Periodic automated consistency checks: At defined intervals during extended operation, the system should compare agent outputs against baseline performance metrics. Drift beyond acceptable bounds should trigger automatic pause and human review. This addresses the NAIC's concern about cascading errors across agent chains.
Post-cycle review protocols: After each 30-hour cycle, a structured review of agent decisions should cover distribution of accepted versus declined submissions, pricing deviation from guidelines, flagged exceptions and their resolution, and any anomalies in agent reasoning chains.
Actuarial validation of book composition: Pricing actuaries should monitor whether the mix of business produced during extended agent cycles differs materially from human-underwritten business. Loss ratio emergence by agent cycle versus human cycle provides the critical metric.
Regulatory documentation that addresses duration: Rate filings, reserve analyses, and model governance documentation should explicitly address the duration of autonomous operation and the controls in place during that window. Regulators participating in the NAIC evaluation pilot will likely ask this question; carriers that have prepared documentation will have a smoother exam experience.

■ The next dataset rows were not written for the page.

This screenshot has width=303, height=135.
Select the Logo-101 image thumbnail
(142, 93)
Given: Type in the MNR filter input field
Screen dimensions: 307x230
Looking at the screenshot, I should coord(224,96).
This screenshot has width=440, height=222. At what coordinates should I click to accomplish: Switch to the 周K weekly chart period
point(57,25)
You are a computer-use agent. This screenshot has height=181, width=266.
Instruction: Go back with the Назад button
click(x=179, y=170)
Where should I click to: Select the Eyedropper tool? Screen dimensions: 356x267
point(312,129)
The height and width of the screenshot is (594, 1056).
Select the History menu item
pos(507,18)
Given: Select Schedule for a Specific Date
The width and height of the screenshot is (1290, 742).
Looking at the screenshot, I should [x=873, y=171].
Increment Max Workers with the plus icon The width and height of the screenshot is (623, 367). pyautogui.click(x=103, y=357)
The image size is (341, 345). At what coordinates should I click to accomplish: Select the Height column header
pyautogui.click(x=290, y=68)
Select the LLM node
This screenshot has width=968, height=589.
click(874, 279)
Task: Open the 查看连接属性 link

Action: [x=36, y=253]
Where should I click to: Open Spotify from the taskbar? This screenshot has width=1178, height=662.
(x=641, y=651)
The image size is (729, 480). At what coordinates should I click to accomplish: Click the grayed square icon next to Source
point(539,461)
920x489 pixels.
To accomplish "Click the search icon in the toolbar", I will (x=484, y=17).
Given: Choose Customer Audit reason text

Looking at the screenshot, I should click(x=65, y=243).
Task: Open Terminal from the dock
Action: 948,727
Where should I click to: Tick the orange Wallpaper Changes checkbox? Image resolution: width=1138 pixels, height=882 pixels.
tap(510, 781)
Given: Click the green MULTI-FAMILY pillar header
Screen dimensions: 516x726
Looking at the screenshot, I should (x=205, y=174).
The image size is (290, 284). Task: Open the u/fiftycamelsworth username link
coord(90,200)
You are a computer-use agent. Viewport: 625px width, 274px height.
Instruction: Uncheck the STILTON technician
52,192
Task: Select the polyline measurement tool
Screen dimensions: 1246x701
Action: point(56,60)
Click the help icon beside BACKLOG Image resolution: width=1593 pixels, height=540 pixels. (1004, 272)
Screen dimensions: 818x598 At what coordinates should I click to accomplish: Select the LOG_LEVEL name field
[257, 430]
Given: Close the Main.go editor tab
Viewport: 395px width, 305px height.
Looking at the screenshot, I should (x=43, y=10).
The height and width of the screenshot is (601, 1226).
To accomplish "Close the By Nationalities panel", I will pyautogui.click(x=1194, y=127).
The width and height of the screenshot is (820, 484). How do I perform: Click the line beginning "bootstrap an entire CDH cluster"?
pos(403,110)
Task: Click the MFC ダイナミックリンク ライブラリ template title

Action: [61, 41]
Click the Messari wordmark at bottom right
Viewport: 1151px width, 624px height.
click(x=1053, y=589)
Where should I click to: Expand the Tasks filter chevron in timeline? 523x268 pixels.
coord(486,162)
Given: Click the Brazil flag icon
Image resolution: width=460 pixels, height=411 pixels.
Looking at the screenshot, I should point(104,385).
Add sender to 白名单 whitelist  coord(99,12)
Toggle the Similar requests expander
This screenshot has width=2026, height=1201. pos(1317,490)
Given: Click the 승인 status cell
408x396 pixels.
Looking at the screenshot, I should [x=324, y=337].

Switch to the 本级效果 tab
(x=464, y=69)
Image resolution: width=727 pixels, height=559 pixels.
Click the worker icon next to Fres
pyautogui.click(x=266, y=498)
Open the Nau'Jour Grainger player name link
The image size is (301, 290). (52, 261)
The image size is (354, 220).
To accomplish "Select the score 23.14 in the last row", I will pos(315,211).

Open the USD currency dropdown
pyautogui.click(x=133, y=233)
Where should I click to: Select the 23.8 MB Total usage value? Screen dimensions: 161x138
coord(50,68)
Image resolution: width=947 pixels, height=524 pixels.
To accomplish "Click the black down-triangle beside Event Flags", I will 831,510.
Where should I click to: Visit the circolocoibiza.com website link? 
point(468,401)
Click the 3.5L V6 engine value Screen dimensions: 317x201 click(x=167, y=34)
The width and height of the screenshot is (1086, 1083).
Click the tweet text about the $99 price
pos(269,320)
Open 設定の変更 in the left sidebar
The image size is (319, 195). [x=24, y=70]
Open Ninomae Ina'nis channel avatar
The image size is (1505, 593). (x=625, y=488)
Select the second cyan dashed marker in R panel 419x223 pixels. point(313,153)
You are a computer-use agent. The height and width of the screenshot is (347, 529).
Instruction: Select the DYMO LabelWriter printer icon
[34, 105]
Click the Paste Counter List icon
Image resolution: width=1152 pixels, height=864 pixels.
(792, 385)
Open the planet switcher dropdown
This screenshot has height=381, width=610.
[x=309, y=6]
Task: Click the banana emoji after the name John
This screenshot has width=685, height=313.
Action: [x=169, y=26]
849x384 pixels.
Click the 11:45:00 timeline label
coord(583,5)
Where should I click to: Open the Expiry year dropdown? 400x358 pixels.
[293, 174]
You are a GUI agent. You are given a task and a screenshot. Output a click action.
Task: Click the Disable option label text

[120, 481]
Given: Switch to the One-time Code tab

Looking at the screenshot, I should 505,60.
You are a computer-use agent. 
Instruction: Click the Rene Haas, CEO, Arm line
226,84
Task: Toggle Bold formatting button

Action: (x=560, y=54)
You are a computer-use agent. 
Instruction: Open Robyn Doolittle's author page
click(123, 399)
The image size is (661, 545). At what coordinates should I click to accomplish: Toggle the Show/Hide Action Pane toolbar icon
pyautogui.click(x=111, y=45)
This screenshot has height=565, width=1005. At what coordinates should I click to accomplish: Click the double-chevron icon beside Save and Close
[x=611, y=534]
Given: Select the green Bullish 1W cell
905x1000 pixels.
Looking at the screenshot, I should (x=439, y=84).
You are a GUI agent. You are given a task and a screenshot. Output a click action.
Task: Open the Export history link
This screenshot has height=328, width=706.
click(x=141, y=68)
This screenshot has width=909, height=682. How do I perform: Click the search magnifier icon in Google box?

Why This Matters for the Profession

The 30-hour autonomous agent is not a theoretical construct. AIG has disclosed it in a public earnings call, attached to a quarter where it delivered $774 million in underwriting income at an 87.3% combined ratio. Competitors are watching. Travelers has deployed 10,000 Anthropic AI assistants. Chubb disclosed nine AI projects and is pursuing a 20% workforce reduction target. The trajectory across the industry points toward longer autonomous operating windows, more complex multi-agent architectures, and a progressively larger share of underwriting decisions flowing through AI systems.

For actuaries, the professional obligation is clear. ASOP No. 56 already requires actuaries to understand models used in their analyses. When those models operate autonomously for 30 hours and make thousands of decisions between human checkpoints, understanding the model requires understanding the governance framework around it. Actuaries who validate, price, or reserve for AI-underwritten business without examining the oversight architecture are not meeting the standard of practice that regulators, and the profession's own standards, require.

The NAIC has flagged the governance gap. The EU AI Act's August 2026 deadline approaches. Banking regulators have acknowledged they are not ready to regulate agentic AI and plan a separate rulemaking. In that regulatory vacuum, the carriers and actuaries who build adequate governance now will set the standard that regulators eventually codify.